When a user lands on your website after following an ad, information about the ad may be appended to your landing page URLs as a query parameter. In order to improve conversion accuracy, Google tags usually store this information in first-party cookies on your domain.

However, if ad_storage is set to denied, Google tags will not save this information locally. To improve ad click measurement quality when ad_storage is denied, you can optionally elect to pass ad click information through URL parameters across pages.

gtag.js

To enable this capability, set the url_passthrough parameter to true:

gtag('set', 'url_passthrough', true);

Tag Manager

To enable this capability, create (or use an existing) conversion linker tag and ensure Enable linking on all page URLs is checked. See basic setup for instructions on how to create a conversion linker tag.

When using URL passthrough, a few query parameters will be appended to links on your website:

  • gclid
  • dclid
  • gclsrc
  • _gl

For best results, ensure that:

  1. Redirects on your site pass all the above query parameters.
  2. Your analytics tools ignore these parameters in page URLs.
  3. These parameters do not interfere with your site behavior.

Redact ads data

When ad_storage is denied, new cookies will not be set for advertising purposes. Additionally, third-party cookies previously set on google.com and doubleclick.net will not be used except for spam and fraud purposes. Data sent to Google will still include the full page URL, including any ad click information in the URL parameters.

To further redact your ads data when ad_storage is denied, set ads_data_redaction to true.

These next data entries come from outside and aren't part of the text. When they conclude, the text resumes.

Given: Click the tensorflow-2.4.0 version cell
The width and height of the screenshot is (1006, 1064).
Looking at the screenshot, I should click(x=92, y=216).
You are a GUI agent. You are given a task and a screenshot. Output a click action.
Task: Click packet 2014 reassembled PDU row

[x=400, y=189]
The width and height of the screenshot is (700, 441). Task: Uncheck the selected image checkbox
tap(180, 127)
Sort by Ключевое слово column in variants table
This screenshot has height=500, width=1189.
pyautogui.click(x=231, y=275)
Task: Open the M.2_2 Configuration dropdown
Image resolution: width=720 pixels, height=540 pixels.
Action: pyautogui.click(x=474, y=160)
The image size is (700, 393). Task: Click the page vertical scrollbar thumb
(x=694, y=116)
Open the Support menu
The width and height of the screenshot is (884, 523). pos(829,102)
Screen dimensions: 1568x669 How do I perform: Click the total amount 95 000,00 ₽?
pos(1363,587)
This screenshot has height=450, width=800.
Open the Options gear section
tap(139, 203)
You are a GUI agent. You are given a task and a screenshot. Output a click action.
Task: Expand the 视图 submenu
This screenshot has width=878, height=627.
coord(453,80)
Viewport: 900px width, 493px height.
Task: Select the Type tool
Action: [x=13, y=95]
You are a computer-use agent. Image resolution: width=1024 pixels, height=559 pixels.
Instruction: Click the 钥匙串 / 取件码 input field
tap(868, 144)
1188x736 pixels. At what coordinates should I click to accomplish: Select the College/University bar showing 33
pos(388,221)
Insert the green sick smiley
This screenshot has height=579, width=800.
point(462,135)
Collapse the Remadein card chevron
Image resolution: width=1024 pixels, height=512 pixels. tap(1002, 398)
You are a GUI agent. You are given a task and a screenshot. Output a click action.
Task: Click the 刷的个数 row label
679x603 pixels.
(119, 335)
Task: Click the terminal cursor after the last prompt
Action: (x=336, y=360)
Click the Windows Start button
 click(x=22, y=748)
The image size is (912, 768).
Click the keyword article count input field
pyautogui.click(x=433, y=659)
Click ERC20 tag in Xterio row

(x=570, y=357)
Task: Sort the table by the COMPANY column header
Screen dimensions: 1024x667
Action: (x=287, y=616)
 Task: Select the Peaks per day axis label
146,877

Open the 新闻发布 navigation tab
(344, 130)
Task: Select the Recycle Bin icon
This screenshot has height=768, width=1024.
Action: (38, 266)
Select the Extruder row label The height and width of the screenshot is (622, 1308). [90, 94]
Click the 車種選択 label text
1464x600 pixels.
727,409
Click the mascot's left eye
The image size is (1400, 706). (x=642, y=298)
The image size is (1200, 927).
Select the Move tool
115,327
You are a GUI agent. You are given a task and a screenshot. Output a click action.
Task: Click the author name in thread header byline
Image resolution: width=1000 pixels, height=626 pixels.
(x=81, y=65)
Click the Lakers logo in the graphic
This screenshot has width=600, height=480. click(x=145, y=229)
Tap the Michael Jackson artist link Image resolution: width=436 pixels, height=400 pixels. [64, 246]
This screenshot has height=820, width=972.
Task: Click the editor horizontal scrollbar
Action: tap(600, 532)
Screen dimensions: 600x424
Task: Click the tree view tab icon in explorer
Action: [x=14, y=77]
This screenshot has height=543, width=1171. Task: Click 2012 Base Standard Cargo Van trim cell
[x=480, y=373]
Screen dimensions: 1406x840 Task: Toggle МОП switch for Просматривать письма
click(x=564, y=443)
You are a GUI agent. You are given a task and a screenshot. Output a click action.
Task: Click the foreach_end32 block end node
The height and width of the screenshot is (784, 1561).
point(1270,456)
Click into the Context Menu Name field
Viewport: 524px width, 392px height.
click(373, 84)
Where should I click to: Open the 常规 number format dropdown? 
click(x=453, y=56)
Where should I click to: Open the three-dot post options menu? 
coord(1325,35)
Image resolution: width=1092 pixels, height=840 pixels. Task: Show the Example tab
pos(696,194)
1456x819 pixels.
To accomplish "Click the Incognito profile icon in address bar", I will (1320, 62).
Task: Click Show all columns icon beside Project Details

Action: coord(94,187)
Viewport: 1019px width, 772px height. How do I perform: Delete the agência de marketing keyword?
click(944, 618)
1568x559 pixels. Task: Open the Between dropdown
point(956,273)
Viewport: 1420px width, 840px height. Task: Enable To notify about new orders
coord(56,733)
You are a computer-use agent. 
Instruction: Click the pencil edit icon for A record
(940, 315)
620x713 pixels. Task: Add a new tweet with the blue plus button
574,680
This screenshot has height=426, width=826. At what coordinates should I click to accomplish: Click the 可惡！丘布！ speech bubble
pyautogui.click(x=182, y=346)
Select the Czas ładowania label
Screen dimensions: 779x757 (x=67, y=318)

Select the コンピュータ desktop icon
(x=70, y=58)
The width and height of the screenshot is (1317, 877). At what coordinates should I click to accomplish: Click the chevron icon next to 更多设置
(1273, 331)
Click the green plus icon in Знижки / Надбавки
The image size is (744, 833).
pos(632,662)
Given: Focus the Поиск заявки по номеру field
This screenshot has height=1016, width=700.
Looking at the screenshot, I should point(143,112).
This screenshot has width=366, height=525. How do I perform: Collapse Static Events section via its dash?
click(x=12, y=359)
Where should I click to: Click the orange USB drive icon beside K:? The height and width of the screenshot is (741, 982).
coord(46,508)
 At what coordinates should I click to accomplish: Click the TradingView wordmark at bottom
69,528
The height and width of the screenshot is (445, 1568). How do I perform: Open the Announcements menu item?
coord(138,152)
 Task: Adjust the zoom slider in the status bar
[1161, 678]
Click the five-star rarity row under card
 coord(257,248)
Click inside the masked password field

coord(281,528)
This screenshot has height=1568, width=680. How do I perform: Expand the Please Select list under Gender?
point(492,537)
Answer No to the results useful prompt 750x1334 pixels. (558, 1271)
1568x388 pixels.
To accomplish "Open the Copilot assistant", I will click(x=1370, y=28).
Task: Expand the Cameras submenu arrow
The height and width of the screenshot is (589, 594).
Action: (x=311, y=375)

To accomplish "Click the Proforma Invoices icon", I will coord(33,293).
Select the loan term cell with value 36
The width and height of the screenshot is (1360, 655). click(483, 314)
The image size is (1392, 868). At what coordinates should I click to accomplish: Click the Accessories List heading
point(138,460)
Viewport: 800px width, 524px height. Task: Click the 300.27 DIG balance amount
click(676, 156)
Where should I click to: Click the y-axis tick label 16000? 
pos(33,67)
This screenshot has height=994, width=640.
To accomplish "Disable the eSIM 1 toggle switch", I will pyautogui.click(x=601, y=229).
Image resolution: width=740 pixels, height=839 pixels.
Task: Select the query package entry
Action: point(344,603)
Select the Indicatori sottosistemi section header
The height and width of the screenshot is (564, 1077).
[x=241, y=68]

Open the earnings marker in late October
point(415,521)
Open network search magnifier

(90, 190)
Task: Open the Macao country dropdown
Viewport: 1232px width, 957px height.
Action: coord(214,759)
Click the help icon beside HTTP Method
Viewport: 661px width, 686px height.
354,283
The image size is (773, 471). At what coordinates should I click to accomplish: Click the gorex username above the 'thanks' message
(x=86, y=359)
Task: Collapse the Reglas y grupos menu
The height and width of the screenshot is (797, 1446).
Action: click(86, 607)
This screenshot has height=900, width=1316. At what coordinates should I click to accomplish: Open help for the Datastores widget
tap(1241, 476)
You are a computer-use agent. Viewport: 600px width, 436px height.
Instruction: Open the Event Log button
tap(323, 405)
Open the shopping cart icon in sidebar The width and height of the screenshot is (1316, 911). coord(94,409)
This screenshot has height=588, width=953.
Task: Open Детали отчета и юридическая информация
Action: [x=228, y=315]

gtag('set', 'ads_data_redaction', true);

When ads_data_redaction is true and ad_storage is denied, ad click identifiers sent in network requests by Google Ads and Floodlight tags will be redacted. Network requests will also be sent through a cookieless domain.

Asynchronous tools

If your consent tool loads asynchronously, it might not always run before your Google Tags. To handle such situations, specify wait_for_update along with a millisecond value to control how long to wait before data is sent.

In the following example, ad_storage defaults to denied, and the consent tool is given 500 milliseconds to call gtag('consent', 'update', ...) before tags fire:

gtag('consent', 'default', {
  'ad_storage': 'denied',
  'wait_for_update': 500
})

Tag Manager includes several features that work together to help you manage how tags behave in response to consent settings. Tag Manager features a consent initialization trigger, tag settings for consent management, and a Consent Overview page. Several third-party consent management providers have built integrations with consent mode into their products. Learn more about Tag Manager consent features.

Legacy tag controls

If you use legacy Google tags, such as ga.js, analytics.js, or conversion.js, you should update to gtag.js or Google Tag Manager.